Methods: Between April 2000 and December 2011, 21 lesions in 20 patients (6 men and 14 women, age ranged between 3 and 64 years, average age of 39.8 years, follow-up period of 3.4 years) were surgically treated. Lesions were located in the midbrain in 6 patients, in the pons in 13, in the medulla oblongata in 1, in the cerebellar peduncle in 1 (in one patient there were two lesions in the midbrain and pons). For the fourth-ventricular floor approach, brainstem mapping/monitoring was utilized especially for preserving facial nerve function.

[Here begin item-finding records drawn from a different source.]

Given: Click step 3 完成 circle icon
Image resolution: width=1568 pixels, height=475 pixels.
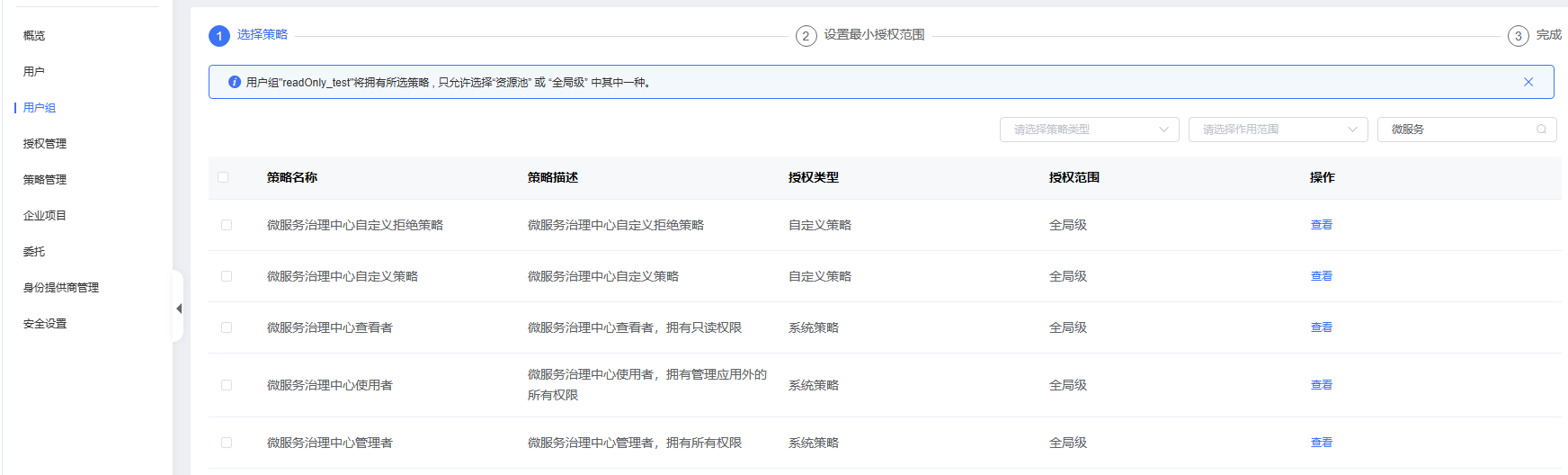Looking at the screenshot, I should click(1518, 36).
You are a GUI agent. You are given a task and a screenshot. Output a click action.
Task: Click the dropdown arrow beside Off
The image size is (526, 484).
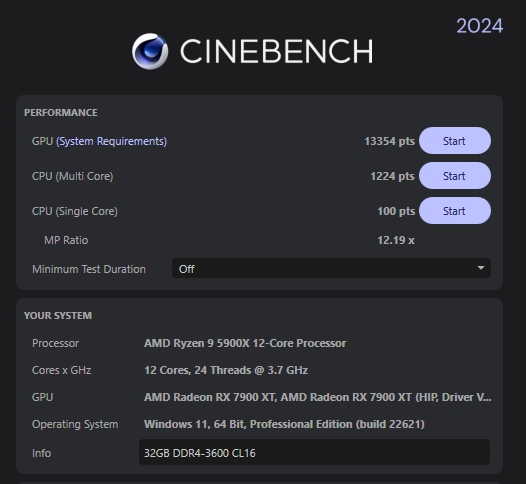click(481, 268)
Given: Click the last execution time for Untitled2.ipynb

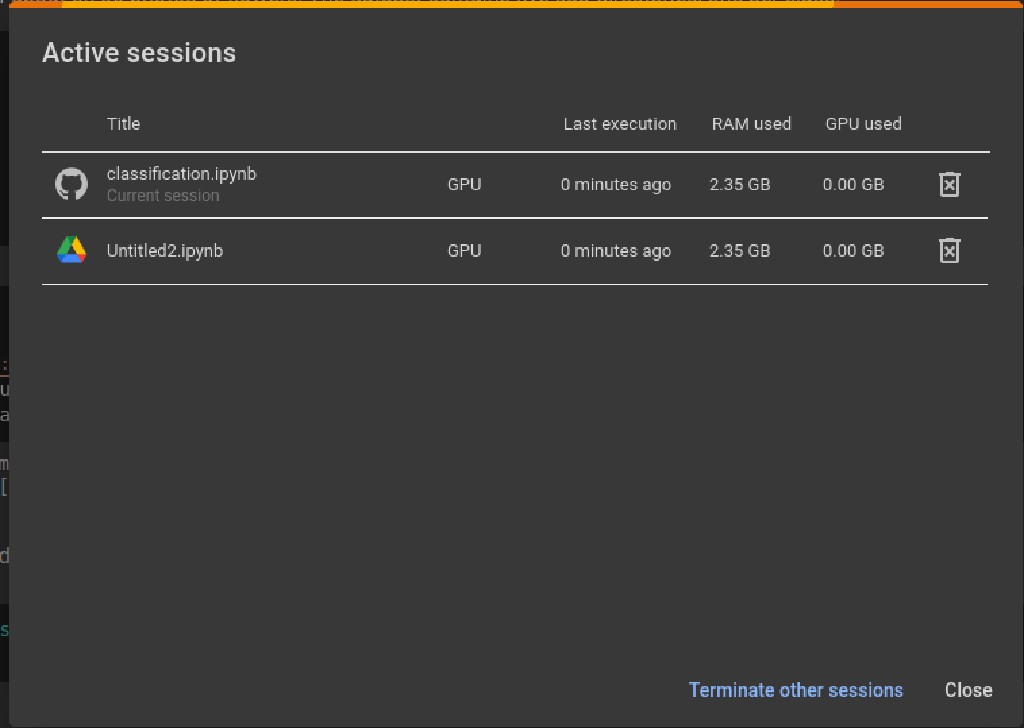Looking at the screenshot, I should click(615, 250).
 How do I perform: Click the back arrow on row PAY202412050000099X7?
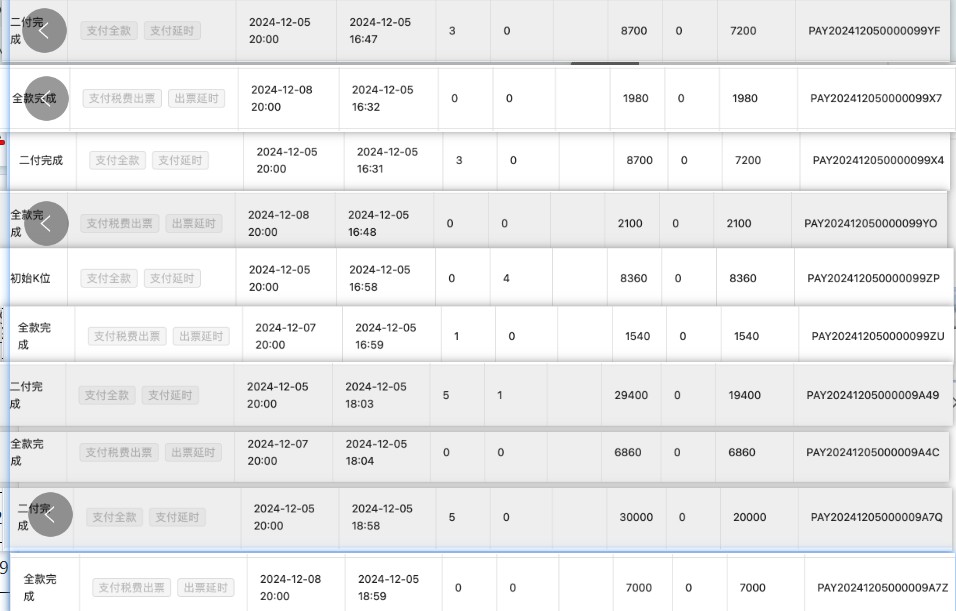pos(46,98)
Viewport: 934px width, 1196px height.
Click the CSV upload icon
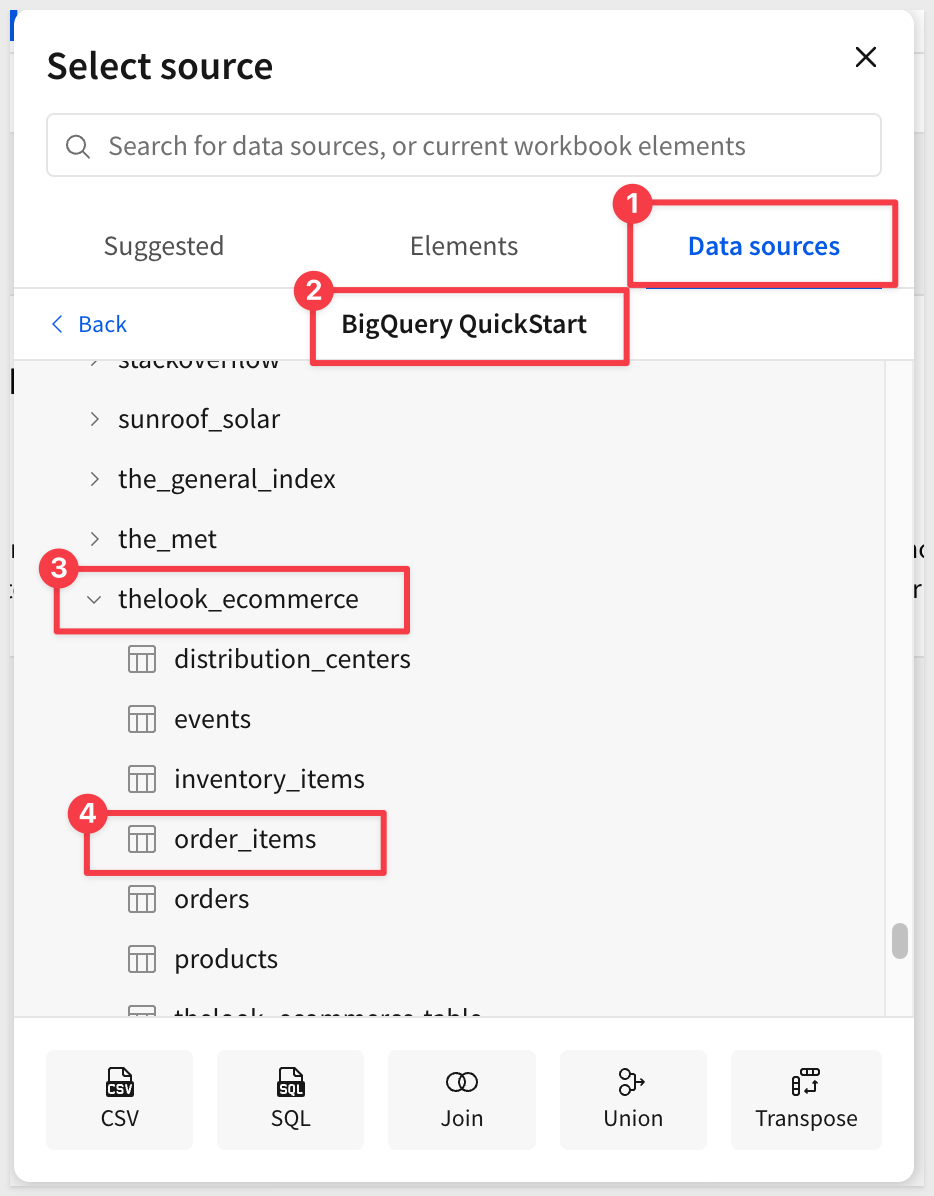pos(119,1083)
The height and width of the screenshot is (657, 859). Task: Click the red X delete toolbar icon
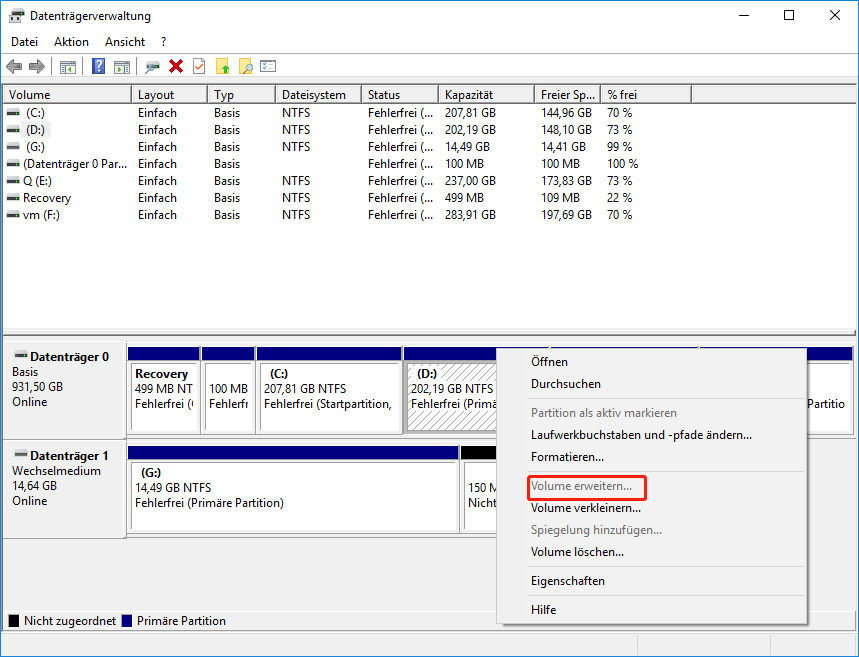click(175, 66)
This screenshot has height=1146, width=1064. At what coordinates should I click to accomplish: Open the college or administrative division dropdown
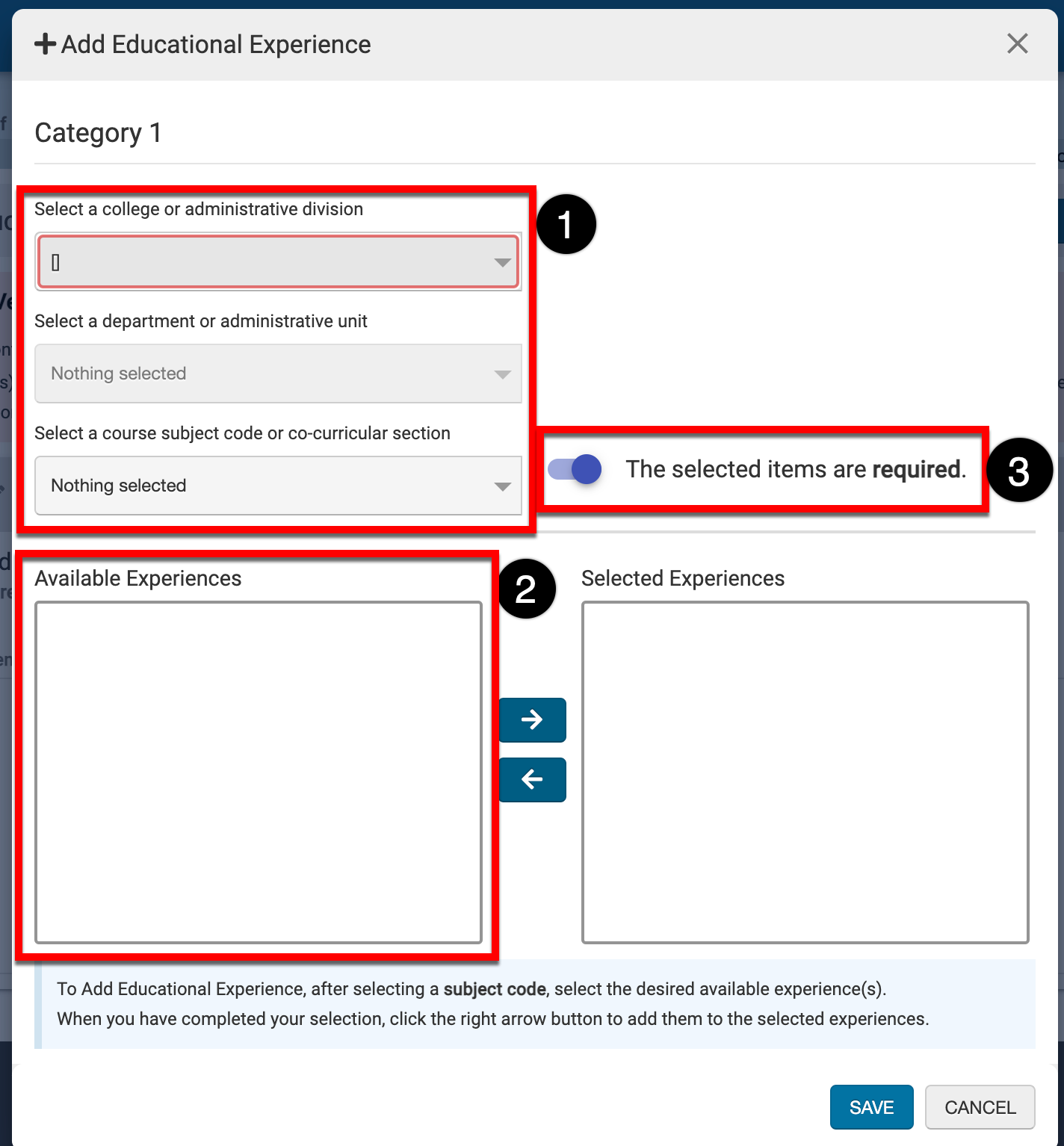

Results: For the 21 lesions, 23 procedures were conducted: in one patient intentional two-stage surgery was performed, another patient needed second surgery for the residual lesion. In respect to the surgical approaches, 3 occipital transtentorial, 3 supracerebellar infratentorial, and one subtemporal approaches were used for the midbrain lesion; 7 trans-fourth ventricular floor, 2 anterior petrosal, 2 lateral suboccipital, and one supracerebellar infratentorial approach was used for the pontine lesions; the lateral suboccipital approach was used for the cerebellar peduncle lesion, the trans-fourth ventricular floor approach was used for the medulla oblongata lesion. For one patient with double lesions in the pons, total removal was achieved in a two-staged surgery with the trans-fourth ventricular floor approach. Total removal was achieved in 19 lesions, gross total removal in 2. In the postoperative phase, the Karnofsky performance state score increased in 18 patients and was unchanged in 1. One patient improved, but died of unrelated disease.

Conclusions: By selecting a suitable surgical approach with brainstem monitoring/mapping, the lesions were safely resected with minimal neurological deficits.